Yakov Faitelson
The inter-denominational and inter-religious conflicts in the Middle East which we are currently witnessing are based on objective factors. This lesson was already understood by U.S. President Woodrow Wilson in 1920 when he proposed slicing up the Ottoman Empire in accordance with the real religious-ethnic segmentation of the local population. Seventy years later the same suggestion was made by Bernard Lewis, and Colonel Ralph Peters of the U.S. Army General Staff, each of them in his own time.
Having consideration for the successful example of the peace agreement between Turkey and Greek that has proven itself over the last 100 years, it may be assumed with a high degree of probability that had the proposals of President Wilson been adopted in his time it would have been possible to prevent most of the current blood disputes.
Taking into account both the external and internal power equilibriums currently functioning in the Middle East, it may be asserted with considerable certainty that the disintegration of the existing states mentioned in this article and the emergence of a new equilibrium of power will be a protracted process. To a certain extent it may be said the Middle East is once again in the throes of the historical process that occurred in Europe following the Napoleonic Wars, but this time at an accelerated pace.
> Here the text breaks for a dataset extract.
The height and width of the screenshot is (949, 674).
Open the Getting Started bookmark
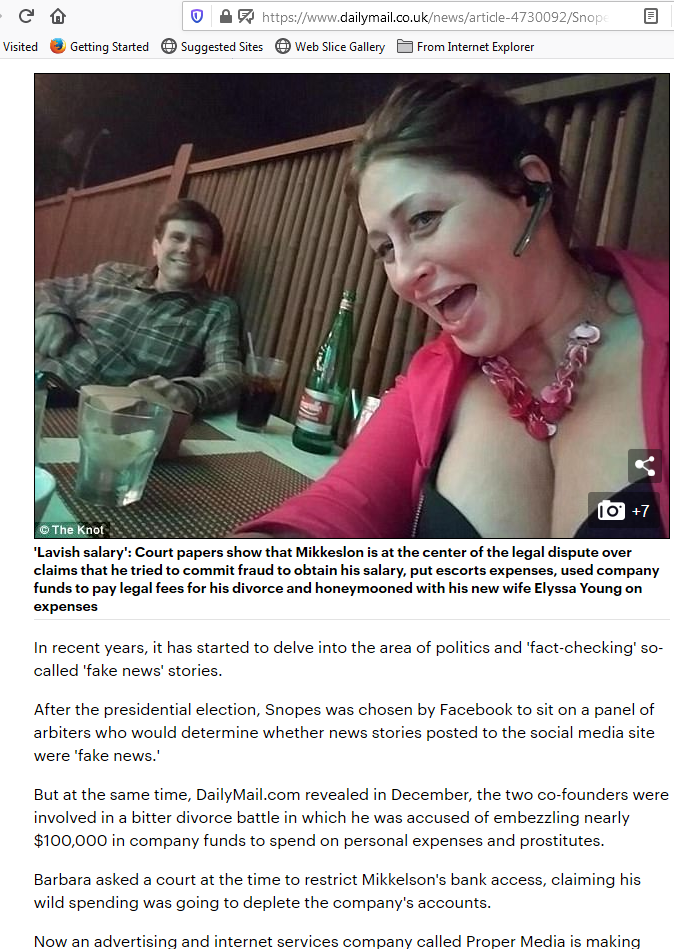pos(99,47)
The events in the Middle East may be the harbinger of similar processes that are liable to repeat themselves in all of thee places in which the borders of new states were not created naturally but were rather the product of caprices of various external forces.
In a recent interview retired U.S. Air Force General Michael Hayden said that in principle he totally concurs with the forecast of Leon Panetta, former American Minister of Defense in President Obama’s Administration, that the battle against the Islamic State (ISIS) will resemble the Thirty Years War that ravaged Europe between 1618 – 1648. According to General Hayden, the establishment of a new equilibrium of power in the Middle East will take a full generation and more.
The Sykes-Picot agreement that determined the international borders following the First World War is now dead and buried and an entire era has ended. In an interview with the News Department of YnetNews, former Chief of Staff, Lieutenant Benny Gantz stated that “Someone else is determining the borders in our expanse, and that someone doesn’t recognize any of the political institutions.”
In view of this, any talk about the resolution of the Arab-Israel conflict b way of territorial concessions by the Jewish state being the key to solving the problems of the Middle East is absolutely disconnected from reality. Concessions of this kind not only endanger Israel’s protective capacity but also threaten its very existence.
Israel should cautiously monitor and be on the alert with respect to the changes in the relations between the different forces that are reshaping the Middle East, and it should support those forces that can contribute to the creation of conditions that will ensure its security and prosperity in the generations to come.